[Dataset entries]
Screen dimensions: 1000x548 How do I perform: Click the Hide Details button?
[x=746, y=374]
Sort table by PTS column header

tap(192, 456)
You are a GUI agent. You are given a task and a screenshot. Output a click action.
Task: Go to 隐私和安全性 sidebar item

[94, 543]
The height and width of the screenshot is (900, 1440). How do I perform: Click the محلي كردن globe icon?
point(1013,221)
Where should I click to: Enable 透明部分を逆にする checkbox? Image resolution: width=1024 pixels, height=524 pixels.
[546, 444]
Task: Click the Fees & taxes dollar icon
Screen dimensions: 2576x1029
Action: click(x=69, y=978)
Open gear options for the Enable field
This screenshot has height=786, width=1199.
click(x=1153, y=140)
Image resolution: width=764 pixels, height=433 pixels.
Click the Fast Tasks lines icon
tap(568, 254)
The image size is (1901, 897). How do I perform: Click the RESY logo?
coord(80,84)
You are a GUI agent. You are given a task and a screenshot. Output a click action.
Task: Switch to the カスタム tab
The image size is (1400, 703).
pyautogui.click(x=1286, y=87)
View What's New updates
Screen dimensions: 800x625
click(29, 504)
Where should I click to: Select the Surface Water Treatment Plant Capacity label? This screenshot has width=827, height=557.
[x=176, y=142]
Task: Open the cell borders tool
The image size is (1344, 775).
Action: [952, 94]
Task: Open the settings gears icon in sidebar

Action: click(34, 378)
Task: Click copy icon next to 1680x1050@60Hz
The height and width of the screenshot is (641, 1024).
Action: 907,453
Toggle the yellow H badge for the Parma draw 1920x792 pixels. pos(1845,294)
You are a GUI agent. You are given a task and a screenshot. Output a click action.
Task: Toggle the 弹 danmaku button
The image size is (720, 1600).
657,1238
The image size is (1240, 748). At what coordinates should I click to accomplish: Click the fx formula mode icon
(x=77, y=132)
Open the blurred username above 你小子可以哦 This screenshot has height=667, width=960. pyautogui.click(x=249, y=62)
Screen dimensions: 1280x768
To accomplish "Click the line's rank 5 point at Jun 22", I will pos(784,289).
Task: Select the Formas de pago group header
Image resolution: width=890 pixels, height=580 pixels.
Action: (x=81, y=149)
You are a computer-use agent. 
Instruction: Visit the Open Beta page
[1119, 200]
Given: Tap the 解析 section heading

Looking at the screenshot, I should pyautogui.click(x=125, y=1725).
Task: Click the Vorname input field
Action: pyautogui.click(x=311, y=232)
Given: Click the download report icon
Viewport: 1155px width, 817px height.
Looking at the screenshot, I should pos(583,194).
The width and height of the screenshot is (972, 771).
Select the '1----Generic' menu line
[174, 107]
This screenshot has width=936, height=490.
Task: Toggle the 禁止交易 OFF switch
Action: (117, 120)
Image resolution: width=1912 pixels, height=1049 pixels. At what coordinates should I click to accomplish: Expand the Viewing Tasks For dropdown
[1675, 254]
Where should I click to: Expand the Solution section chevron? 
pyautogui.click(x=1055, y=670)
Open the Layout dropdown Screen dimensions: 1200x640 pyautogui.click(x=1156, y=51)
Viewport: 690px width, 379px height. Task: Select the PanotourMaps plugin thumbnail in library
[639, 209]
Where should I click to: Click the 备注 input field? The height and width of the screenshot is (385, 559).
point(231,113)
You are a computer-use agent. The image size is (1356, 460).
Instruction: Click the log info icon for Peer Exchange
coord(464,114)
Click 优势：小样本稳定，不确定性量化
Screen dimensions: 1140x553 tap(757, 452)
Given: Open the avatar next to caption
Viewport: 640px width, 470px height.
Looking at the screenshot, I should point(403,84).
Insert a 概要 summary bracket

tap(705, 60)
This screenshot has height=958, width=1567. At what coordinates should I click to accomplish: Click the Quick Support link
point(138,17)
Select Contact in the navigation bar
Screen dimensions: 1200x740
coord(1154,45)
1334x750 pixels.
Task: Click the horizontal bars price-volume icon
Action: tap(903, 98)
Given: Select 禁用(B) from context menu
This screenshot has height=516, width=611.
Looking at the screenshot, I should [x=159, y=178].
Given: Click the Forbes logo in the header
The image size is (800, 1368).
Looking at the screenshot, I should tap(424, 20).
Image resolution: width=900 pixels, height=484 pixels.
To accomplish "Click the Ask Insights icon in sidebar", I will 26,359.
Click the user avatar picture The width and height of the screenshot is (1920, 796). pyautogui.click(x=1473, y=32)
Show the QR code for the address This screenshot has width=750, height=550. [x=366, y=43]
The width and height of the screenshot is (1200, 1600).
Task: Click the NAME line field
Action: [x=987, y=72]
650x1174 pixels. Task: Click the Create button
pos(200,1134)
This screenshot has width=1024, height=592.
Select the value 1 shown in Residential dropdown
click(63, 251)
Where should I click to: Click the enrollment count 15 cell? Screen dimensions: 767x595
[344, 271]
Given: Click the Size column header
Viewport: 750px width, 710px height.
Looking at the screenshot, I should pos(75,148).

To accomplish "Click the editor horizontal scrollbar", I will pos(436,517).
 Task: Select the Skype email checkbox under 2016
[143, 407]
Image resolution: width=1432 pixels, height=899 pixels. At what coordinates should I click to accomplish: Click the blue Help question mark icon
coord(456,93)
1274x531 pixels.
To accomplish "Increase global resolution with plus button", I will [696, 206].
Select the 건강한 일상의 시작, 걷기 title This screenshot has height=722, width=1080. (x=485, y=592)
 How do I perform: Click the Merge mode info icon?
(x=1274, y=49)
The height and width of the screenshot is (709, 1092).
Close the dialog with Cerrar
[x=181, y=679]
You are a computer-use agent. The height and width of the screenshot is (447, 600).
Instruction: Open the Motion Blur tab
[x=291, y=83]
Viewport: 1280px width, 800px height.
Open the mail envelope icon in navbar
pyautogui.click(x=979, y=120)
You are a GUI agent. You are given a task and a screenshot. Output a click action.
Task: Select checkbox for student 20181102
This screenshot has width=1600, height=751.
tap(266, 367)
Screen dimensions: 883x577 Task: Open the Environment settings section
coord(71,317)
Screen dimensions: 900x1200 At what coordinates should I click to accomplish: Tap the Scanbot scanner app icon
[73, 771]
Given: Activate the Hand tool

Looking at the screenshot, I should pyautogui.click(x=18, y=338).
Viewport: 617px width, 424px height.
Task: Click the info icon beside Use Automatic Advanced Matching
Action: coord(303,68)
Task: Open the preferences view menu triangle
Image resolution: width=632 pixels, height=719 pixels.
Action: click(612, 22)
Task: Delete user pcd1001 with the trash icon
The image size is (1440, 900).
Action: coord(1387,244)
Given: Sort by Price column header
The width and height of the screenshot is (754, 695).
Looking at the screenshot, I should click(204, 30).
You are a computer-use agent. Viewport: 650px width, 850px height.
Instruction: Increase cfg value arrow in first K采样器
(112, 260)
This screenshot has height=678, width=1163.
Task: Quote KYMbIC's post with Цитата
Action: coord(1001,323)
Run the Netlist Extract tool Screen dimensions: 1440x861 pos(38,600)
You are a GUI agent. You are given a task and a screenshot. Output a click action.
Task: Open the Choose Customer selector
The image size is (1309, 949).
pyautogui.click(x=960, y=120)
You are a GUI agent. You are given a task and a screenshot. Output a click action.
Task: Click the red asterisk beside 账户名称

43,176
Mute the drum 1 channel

__WHAT NEEDS TO BE DONE__
Where does "next" appear in the records above? Copy each line that holds it.

__ANSWER FOR THIS EXERCISE__
Task: Click copy icon next to 1680x1050@60Hz
Given: Open the avatar next to caption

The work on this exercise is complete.